Your instructions |
Starting with the line that has "The width and height of the screenshot is (980, 475).", retype each line down to the end of the entries below, without leaving any out or adding any.

(Stored records)
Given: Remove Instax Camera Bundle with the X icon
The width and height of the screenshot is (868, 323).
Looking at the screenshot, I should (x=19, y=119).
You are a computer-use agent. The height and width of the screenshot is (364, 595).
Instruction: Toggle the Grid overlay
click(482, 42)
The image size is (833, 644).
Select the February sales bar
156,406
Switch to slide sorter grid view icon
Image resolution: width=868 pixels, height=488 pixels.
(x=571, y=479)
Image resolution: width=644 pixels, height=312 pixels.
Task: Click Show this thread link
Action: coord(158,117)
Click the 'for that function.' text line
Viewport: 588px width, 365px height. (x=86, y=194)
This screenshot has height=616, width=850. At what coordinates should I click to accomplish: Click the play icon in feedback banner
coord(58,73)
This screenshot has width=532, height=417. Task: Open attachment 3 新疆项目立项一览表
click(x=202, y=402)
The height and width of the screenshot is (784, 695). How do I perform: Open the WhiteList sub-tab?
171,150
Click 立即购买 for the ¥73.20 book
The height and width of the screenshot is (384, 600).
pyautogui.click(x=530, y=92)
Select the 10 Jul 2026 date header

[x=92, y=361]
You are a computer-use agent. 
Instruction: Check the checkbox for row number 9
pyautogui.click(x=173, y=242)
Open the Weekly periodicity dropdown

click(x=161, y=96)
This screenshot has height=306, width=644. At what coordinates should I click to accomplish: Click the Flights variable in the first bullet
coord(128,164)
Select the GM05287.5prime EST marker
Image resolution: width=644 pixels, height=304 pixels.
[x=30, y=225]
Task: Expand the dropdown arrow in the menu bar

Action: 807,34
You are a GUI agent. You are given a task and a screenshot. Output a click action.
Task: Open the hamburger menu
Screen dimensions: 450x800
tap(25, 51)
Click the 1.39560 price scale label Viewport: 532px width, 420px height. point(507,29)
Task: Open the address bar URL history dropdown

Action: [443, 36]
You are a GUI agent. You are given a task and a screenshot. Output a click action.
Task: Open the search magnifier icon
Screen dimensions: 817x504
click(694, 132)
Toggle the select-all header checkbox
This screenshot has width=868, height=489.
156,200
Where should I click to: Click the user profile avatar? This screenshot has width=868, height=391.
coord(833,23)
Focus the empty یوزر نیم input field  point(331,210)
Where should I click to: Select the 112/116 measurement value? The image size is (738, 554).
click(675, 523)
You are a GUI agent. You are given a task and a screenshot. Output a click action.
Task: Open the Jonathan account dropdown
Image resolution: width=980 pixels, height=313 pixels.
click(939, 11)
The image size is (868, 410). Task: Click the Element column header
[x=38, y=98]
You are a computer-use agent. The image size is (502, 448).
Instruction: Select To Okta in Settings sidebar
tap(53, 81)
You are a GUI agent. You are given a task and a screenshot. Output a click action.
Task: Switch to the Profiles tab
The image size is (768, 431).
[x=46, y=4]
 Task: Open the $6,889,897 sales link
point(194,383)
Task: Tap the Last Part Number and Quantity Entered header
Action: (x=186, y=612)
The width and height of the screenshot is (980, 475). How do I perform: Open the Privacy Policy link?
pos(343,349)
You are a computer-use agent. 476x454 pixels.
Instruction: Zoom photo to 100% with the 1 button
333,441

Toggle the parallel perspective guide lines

Exercise solution |
The width and height of the screenshot is (980, 475). How do I perform: Open the Privacy Policy link?
pos(343,349)
You are a computer-use agent. 476x454 pixels.
Instruction: Zoom photo to 100% with the 1 button
333,441

Toggle the parallel perspective guide lines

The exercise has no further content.